- **DOCUMENT SEGMENT**:
++++

# Trainer in NYC



## rhondas (Sep 10, 2010)

I don't live in NYC. 

The APDT website has a list of certified trainers per state that should get you started.
Do you know any breeders in the NY areas that you can contact for recommendations?
I'm sure a reputable breeder would be helpful


----------



## Jax's Mom (Oct 16, 2009)

My 3 dogs were all recues, one way or another, so I really dont know any breeders. Ill look up the APPT...thanks.


----------



## rhondas (Sep 10, 2010)

I would suggest sending an email to Gail Watkins of Gaylan's Goldens. She is in upstate NY and has owners with dogs in NY. She has a website so you can get her email and/or phone numbers off it. I have talked to her in the past about litters and she is very nice and extremely knowledgeable. I think she also runs a training center. With all this she can probably give you recommendations.


----------



## Jax's Mom (Oct 16, 2009)

I have a found a new trainer that I felt good about after to speaking to him at length over the phone. His rates are reasonable as well, and he does alot of work with rescues and shelters, specializing in "problem" behaviors. I am hoping this trainer works out for us. He'll be over on Tuesday evening, so I hope to have a good update then.


----------



## rhondas (Sep 10, 2010)

That's great. I'll check on Tuesday/Wednesday to see how it goes.
I responded to your request because I grew up in NYC (Bronx) and have been living in IL since I started working.


----------



## Jax's Mom (Oct 16, 2009)

++++

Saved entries
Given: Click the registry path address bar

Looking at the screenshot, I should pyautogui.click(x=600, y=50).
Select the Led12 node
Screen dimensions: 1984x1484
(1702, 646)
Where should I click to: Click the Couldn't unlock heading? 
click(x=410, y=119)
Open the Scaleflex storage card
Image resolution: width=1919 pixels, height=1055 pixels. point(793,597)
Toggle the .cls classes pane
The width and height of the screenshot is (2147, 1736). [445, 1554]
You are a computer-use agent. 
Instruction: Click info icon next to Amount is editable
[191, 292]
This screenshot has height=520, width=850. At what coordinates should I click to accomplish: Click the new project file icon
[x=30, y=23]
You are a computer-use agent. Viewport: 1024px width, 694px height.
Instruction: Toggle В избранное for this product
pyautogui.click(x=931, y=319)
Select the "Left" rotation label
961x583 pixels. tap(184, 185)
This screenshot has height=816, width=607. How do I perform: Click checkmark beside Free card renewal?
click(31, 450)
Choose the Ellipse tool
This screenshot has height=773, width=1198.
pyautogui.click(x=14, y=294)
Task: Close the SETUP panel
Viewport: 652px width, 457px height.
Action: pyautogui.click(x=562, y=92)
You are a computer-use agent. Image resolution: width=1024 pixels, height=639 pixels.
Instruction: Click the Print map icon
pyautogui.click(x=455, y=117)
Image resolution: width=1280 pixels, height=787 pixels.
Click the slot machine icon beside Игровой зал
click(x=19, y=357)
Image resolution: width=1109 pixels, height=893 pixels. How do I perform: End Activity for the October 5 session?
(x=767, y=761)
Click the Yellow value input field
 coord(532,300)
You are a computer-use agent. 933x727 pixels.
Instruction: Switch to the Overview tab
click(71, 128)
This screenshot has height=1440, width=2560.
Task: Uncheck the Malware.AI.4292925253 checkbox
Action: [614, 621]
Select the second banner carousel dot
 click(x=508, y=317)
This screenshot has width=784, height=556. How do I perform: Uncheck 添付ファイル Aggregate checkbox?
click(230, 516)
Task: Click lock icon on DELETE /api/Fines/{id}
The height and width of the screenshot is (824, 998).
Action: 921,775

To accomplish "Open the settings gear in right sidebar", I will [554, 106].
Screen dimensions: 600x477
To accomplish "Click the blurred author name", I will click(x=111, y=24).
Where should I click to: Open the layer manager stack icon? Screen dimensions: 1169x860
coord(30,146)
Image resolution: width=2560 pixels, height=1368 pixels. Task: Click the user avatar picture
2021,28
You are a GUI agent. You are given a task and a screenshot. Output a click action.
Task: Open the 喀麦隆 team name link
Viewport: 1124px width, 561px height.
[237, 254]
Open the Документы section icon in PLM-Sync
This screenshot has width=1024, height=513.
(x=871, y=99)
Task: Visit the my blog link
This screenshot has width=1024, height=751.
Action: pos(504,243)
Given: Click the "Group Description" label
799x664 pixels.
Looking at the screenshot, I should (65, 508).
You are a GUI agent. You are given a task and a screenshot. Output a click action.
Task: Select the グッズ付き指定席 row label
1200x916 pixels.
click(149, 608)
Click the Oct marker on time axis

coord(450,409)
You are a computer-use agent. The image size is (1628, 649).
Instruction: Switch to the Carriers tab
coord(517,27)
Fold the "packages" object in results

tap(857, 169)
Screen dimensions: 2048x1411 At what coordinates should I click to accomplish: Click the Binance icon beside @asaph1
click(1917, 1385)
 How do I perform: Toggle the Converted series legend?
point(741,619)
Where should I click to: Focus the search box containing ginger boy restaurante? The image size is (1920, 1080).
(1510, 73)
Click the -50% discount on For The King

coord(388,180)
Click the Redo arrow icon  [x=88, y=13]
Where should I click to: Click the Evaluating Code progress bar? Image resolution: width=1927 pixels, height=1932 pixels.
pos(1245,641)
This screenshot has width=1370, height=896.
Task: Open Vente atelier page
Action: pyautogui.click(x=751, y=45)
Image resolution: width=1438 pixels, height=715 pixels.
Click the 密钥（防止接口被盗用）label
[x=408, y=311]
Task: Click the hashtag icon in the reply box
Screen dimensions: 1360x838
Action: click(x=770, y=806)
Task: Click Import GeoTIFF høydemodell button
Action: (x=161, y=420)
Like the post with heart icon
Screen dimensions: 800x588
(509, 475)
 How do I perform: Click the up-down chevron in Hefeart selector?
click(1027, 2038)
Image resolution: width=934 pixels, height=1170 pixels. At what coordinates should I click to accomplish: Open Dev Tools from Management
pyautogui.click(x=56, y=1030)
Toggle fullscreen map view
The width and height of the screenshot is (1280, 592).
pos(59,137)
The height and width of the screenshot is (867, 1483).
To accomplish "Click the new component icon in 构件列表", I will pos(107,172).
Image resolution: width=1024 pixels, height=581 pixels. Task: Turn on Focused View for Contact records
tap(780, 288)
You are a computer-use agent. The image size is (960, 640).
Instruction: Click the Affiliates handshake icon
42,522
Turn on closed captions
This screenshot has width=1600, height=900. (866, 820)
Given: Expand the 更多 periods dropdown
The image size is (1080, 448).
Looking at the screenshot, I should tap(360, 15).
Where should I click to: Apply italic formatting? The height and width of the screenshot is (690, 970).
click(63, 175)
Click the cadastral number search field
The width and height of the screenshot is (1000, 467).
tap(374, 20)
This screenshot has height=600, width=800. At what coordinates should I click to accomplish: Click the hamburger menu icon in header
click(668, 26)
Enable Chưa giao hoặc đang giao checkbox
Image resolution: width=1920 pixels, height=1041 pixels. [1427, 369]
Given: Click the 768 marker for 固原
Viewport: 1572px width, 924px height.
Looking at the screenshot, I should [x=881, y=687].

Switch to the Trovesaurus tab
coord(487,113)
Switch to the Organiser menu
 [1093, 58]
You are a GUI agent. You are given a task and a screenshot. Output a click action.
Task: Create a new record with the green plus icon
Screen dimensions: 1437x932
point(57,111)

++++

- **WRITTEN TASKS**:
**a)** In the NYC trainer thread, condense the paragraph beginning "I would suggest sending an email to Gail Watkins" into a short bulleted list that keeps its main facts.
**b)** Reproduce word for word everything from "The APDT website" down to "contact for recommendations?" in the NYC trainer thread.

- **EXPECTED OUTPUTS**:
**a)**
- Suggests emailing Gail Watkins of Gaylan's Goldens.
- She is in upstate NY and has owners with dogs in NY.
- Her email and phone numbers are on her website.
- The poster has talked with her about litters and finds her very nice and extremely knowledgeable.
- She may also run a training center.
- She can probably give recommendations.

**b)**
The APDT website has a list of certified trainers per state that should get you started.
Do you know any breeders in the NY areas that you can contact for recommendations?